▶ What this task involves: Reproduce from the records below, with no pictures, exactly the lines between the one containing "Image resolution: width=876" and the one containing "Open the Transporte menu", inclusive.

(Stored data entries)
───
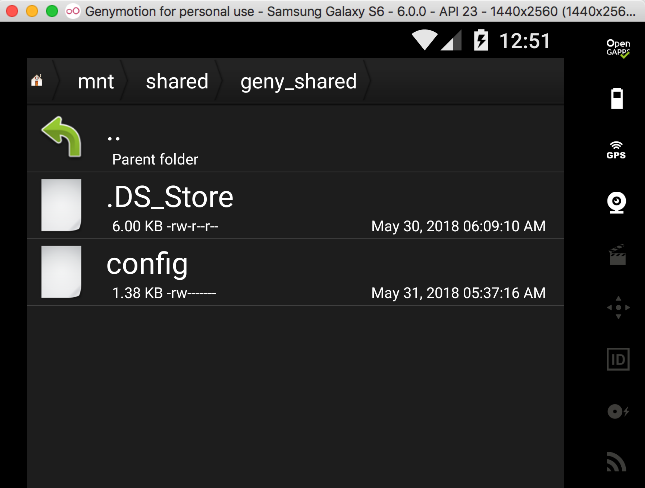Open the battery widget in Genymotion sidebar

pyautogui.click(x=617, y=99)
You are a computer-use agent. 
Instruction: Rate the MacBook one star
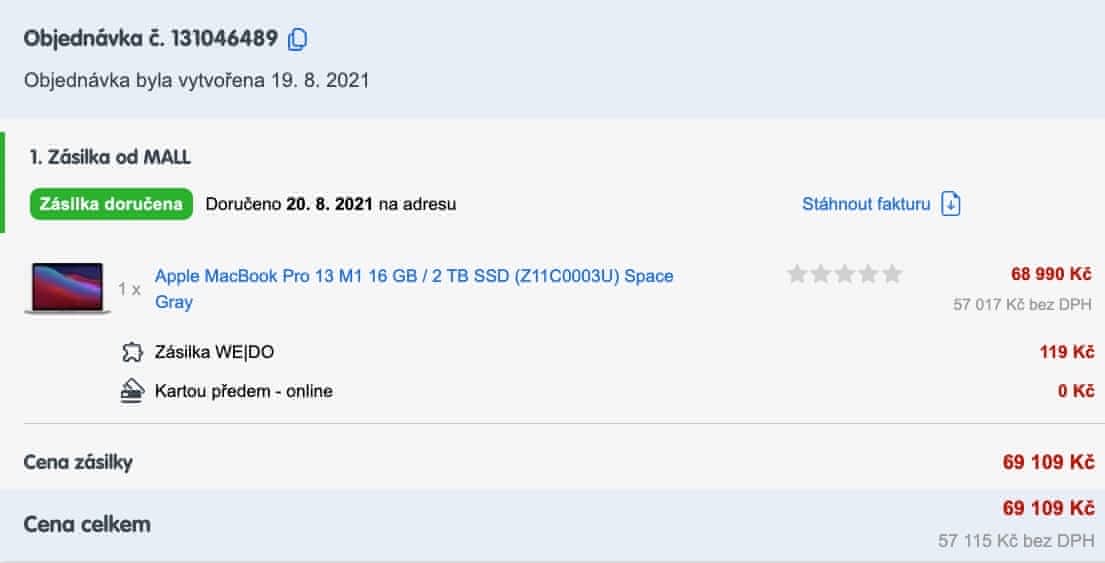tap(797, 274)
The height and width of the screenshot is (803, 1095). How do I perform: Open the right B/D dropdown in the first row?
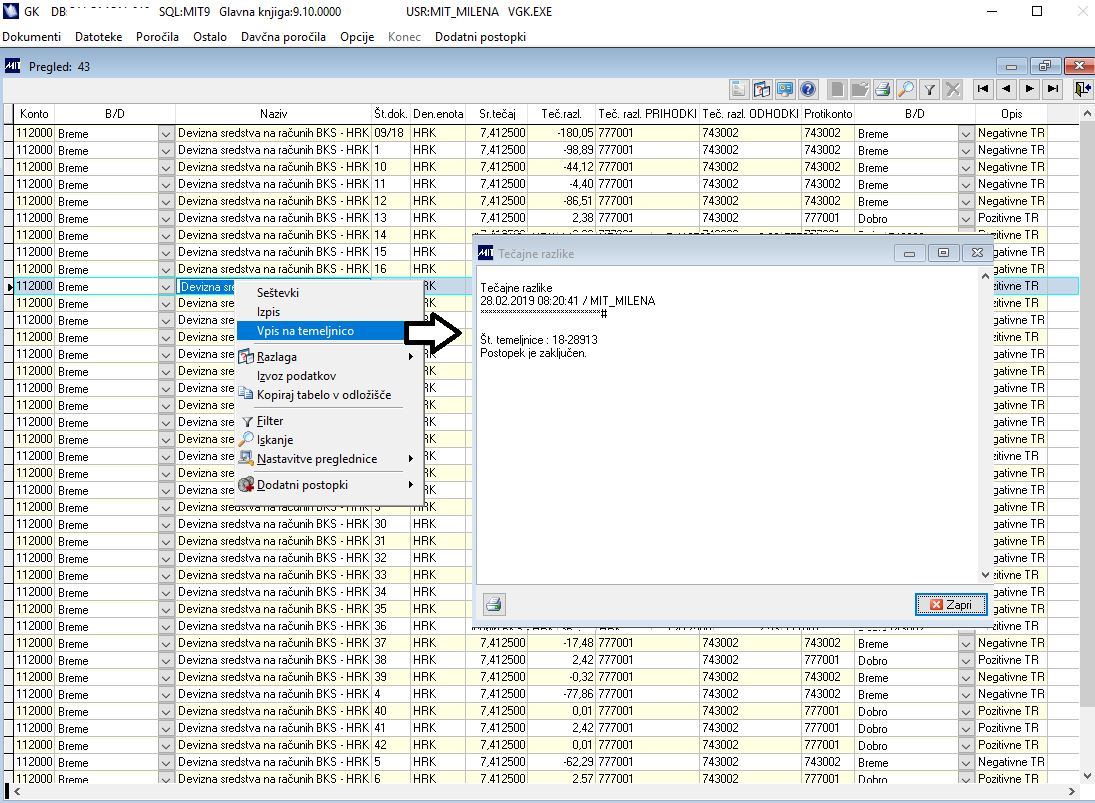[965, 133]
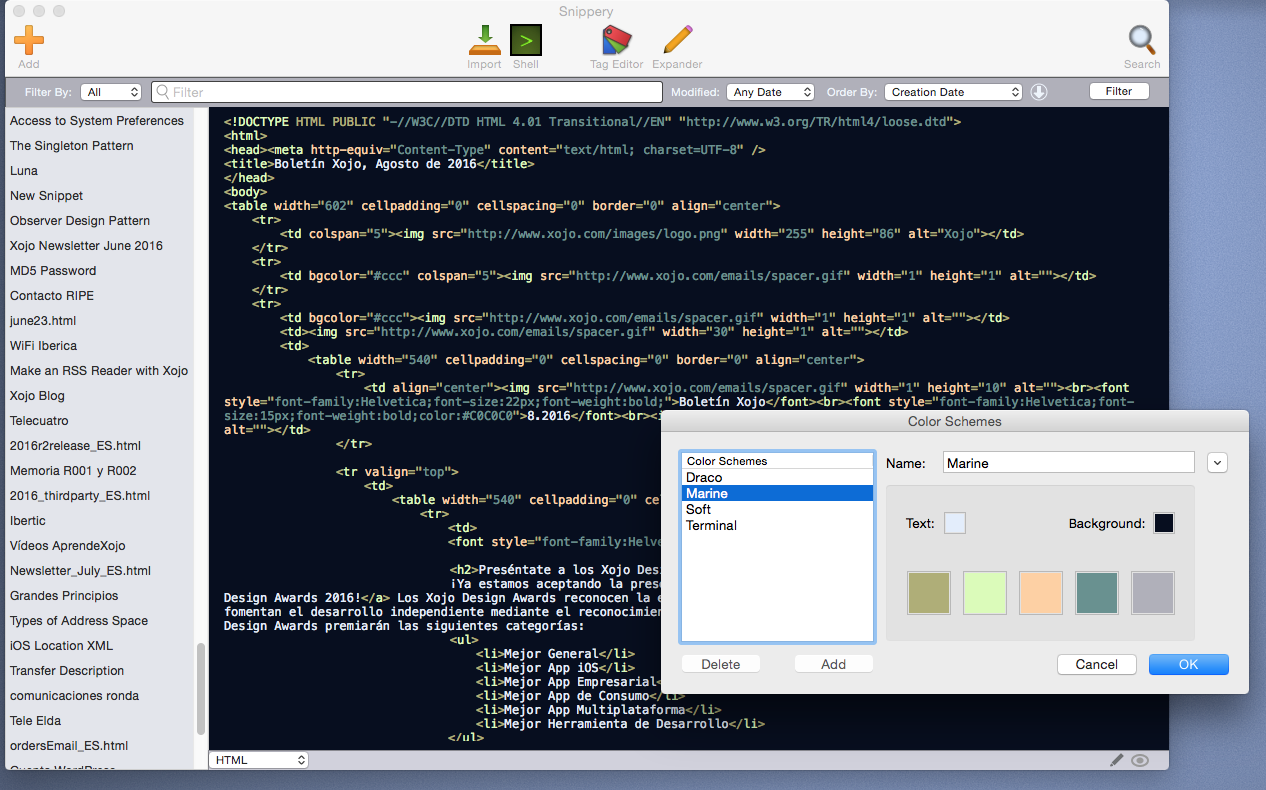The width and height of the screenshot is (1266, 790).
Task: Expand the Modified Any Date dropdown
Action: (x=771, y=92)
───
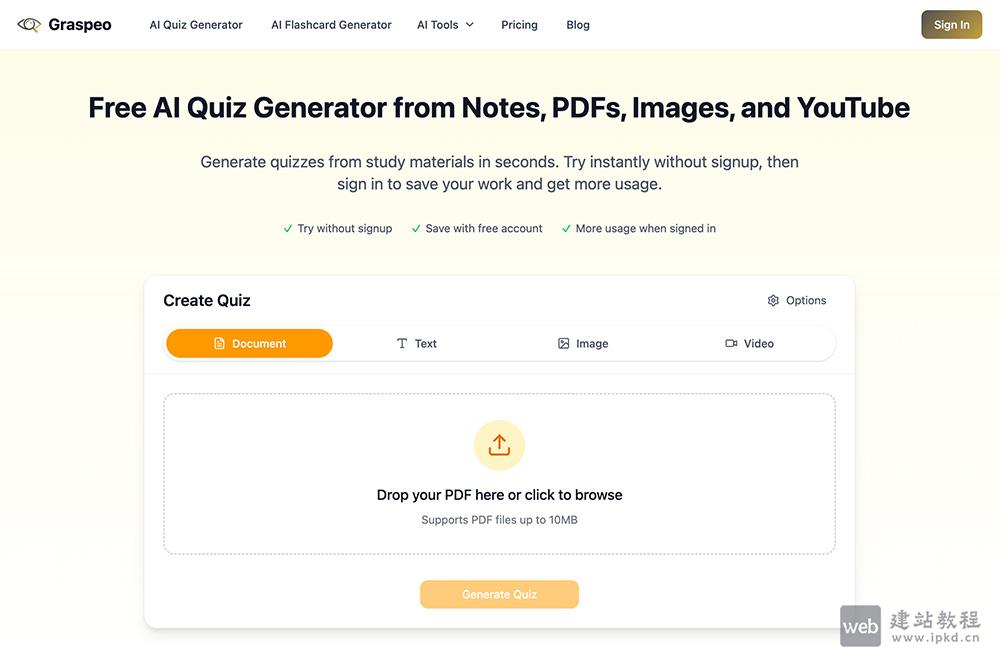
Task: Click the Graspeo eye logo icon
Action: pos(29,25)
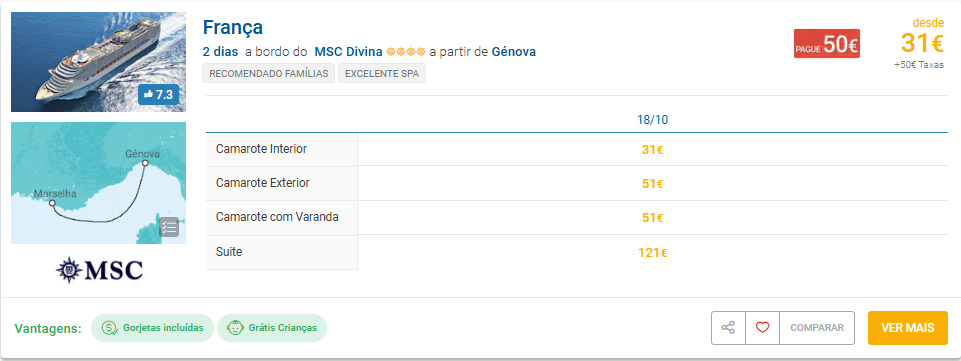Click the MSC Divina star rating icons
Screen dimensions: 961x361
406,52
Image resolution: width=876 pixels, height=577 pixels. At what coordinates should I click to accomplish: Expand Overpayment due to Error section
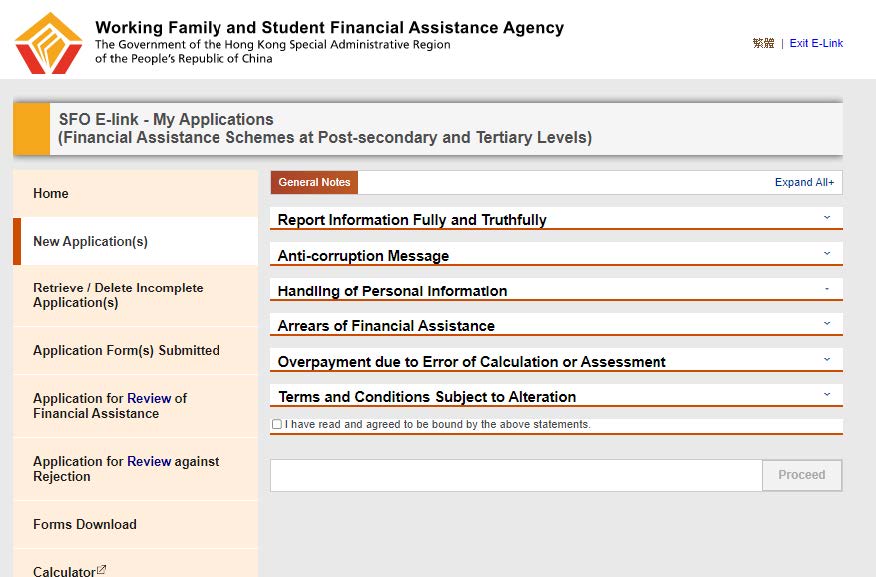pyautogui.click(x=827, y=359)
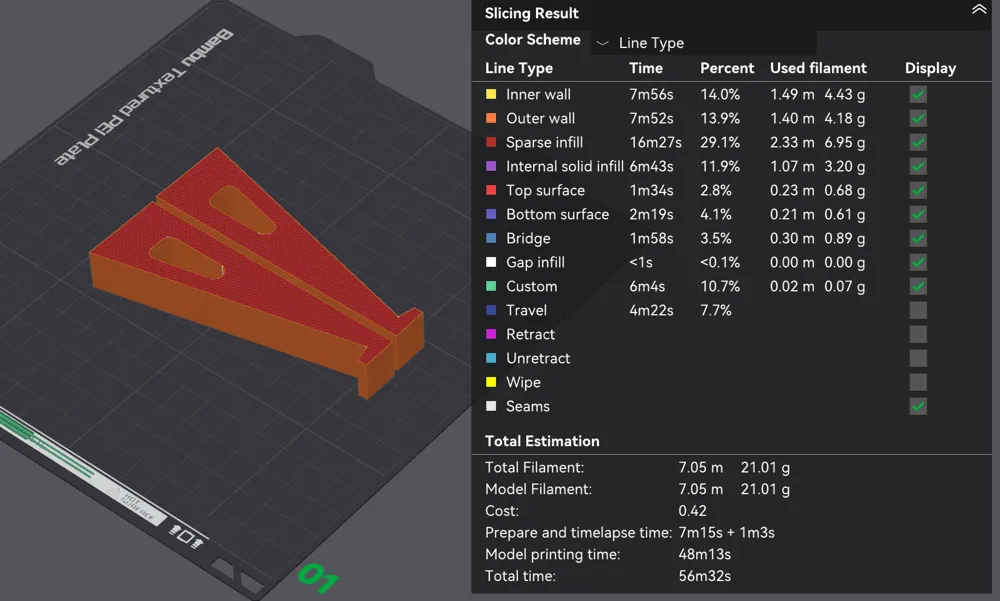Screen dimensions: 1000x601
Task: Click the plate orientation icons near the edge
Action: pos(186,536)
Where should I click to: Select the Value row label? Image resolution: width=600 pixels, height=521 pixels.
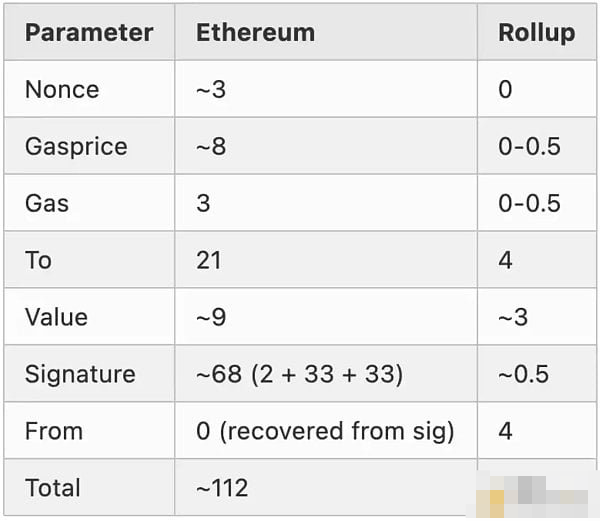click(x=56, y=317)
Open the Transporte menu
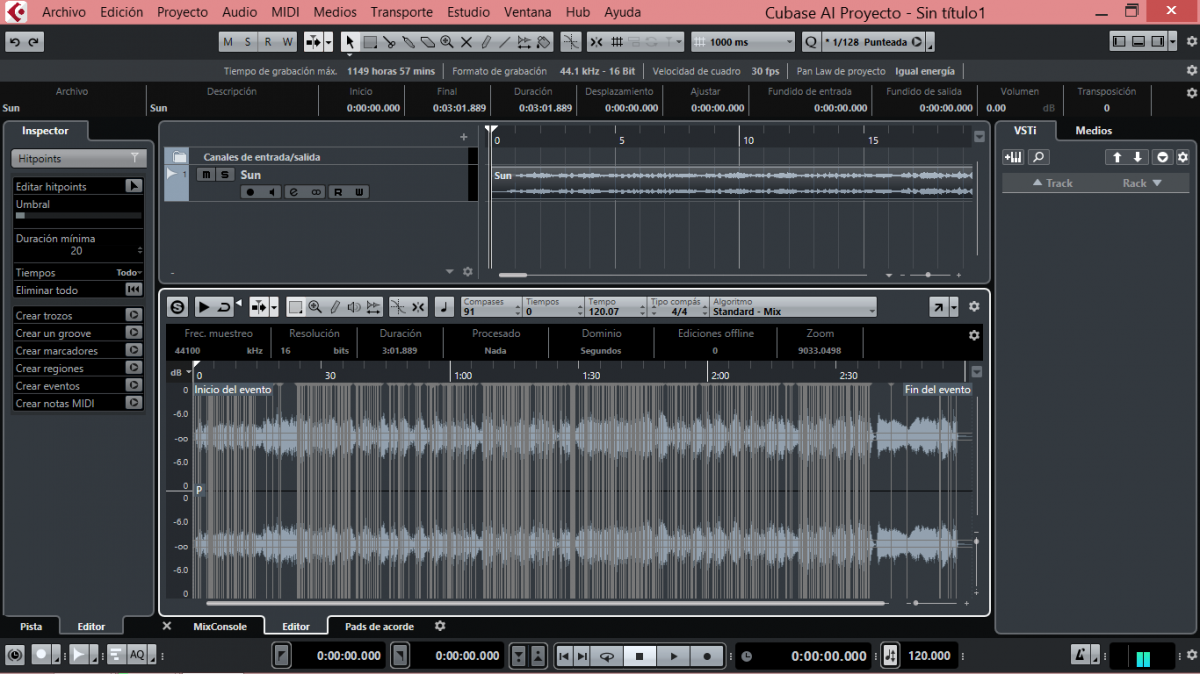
───
▶ Written response:
Image resolution: width=876 pixels, height=577 pixels. At what coordinates should I click to accomplish: Expand Overpayment due to Error section
pyautogui.click(x=827, y=359)
Screen dimensions: 1000x601
Task: Click the plate orientation icons near the edge
Action: pos(186,536)
Where should I click to: Select the Value row label? Image resolution: width=600 pixels, height=521 pixels.
click(x=56, y=317)
Open the Transporte menu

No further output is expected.